UNIVERSALIDADE BIOLÓGICA E A SINGULARIDADE CULTURAL DO TRANSTORNO DO ESPECTRO AUTISTA
DOI:
https://doi.org/10.51891/rease.v12i8.25104Palavras-chave:
Neurobiologia. Transtorno do Espectro Autista. Modelos Biopsicossociais. Ciência, Tecnologia e Sociedade.Resumo
O comportamento humano resulta de uma complexa relação entre fatores neurobiológicos e experiências vividas em ambientes sociais ao longo do tempo. No contexto do Transtorno do Espectro Autista – TEA, esse percurso neurobiológico é expresso na forma de como o indivíduo percebe, interpreta e responde ao mundo, o seu comportamento não é um desvio de conduta e sim uma forma diferente de manifestação. Esse estudo buscou ampliar a discussão sobre a influência dos mecanismos sociais na, expressão fenotípica e estigma racial no TEA, com ênfase nas implicações sociais e educacionais desse processo. A metodologia utilizada neste estudo foi uma revisão narrativa com pesquisa de fundamentação teórica realizada entre junho de 2025 e fevereiro de 2026. A coleta dos dados foi realizada em bancos de dados como a SciElo, PubMed e BVS com periodicidade entre 2000 e 2025. Foi utilizada a estratégia PICo para construção da pergunta norteadora: Quais vertentes relacionam a universalidade biológica com a singularidade cultural do transtorno do espectro autista? Os critérios de inclusão foram estudos dos últimos 25 anos, estudos no idioma inglês ou português e espanhol, estudos completos e estudos em consonância com a finalidade de pesquisa e pergunta norteadora PICo. Os principais achados foram divididos em 5 breve vertentes: Desigualdades étnico raciais no acesso ao diagnóstico no Brasil; Ferramentas de rastreio e diagnóstico; Expressão Fenotípica e Construção do Estigma; Políticas públicas e inclusão escolar; e Autismo em territórios indígenas. Os estudos destacam que o diagnóstico de TEA enfrenta estigmas etico-raciais e identificam vários métodos complementares de diagnóstico, mas inacessíveis para uma grande parte do público-alvo.

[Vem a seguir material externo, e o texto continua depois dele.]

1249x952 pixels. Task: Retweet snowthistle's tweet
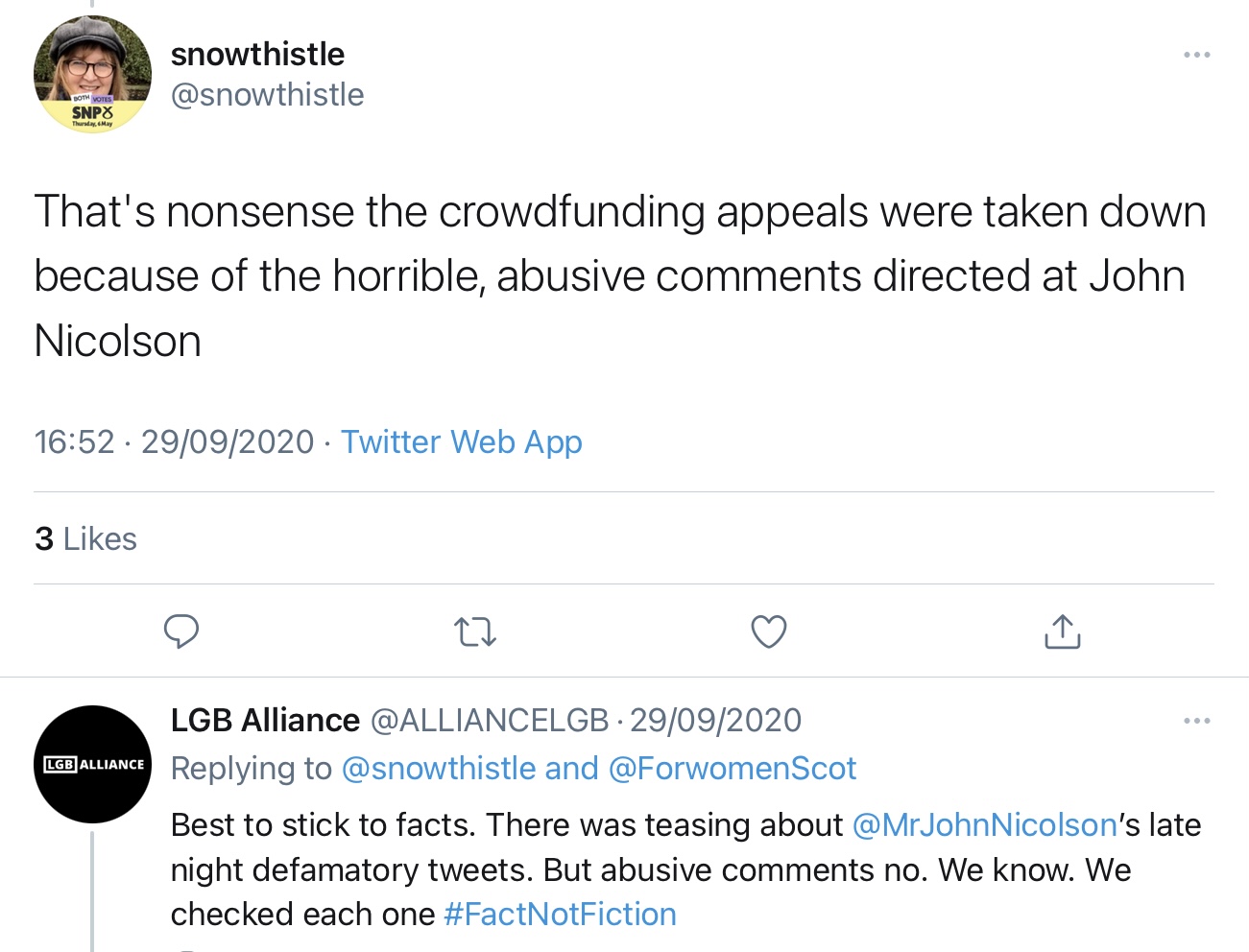tap(474, 631)
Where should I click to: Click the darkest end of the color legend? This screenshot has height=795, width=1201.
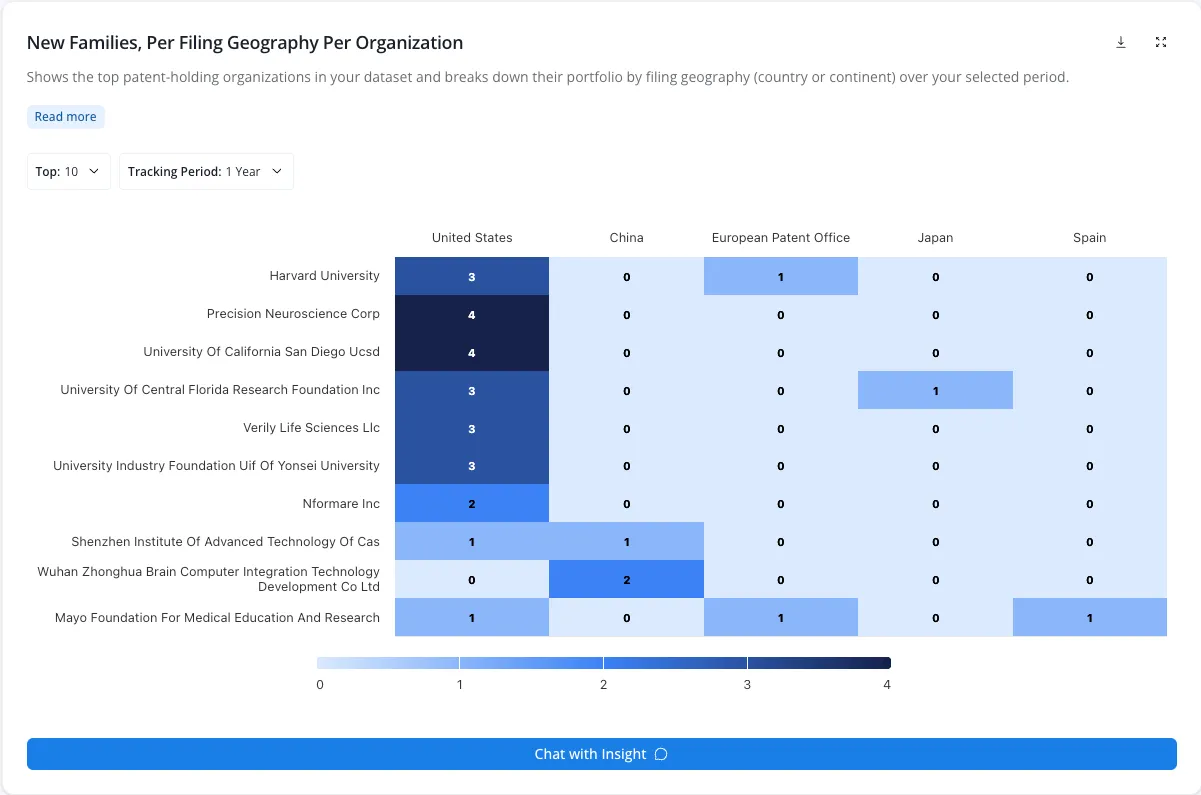click(x=884, y=663)
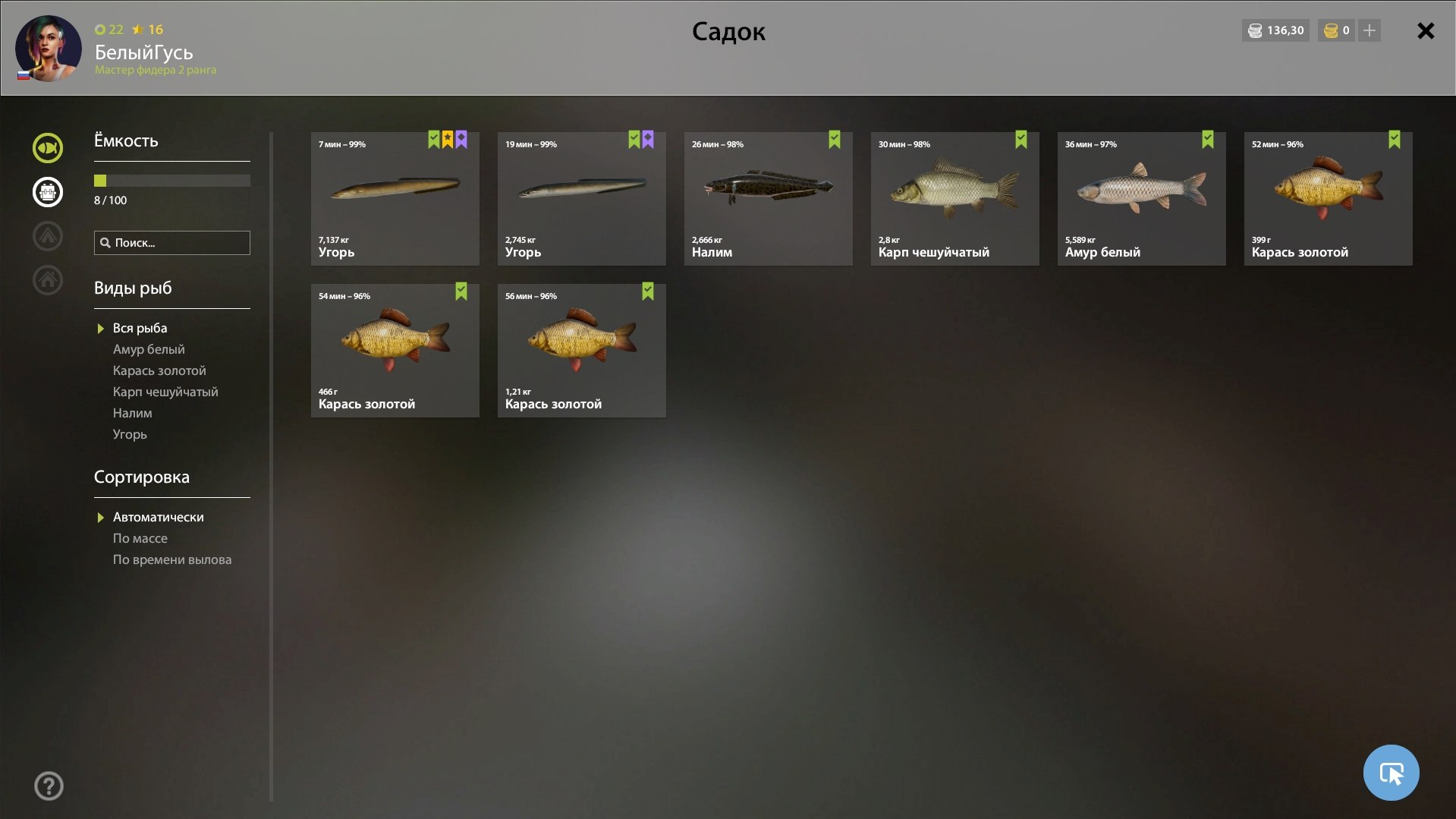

Além disso, revelam uma não aceitação da sociedade em relação aos fenótipos característicos do autismo, reforçam a importância dos profissionais da educação no processo social de crianças autistas e voltam o olhar para comunidades indígenas com presença de TEA. Conclui-se que, a influência da cultura sobre o TEA é significativa, pois crenças, valores e práticas sociais moldam a forma como os sinais e sintomas são externados e, clinicamente, interpretados por profissionais de saúde.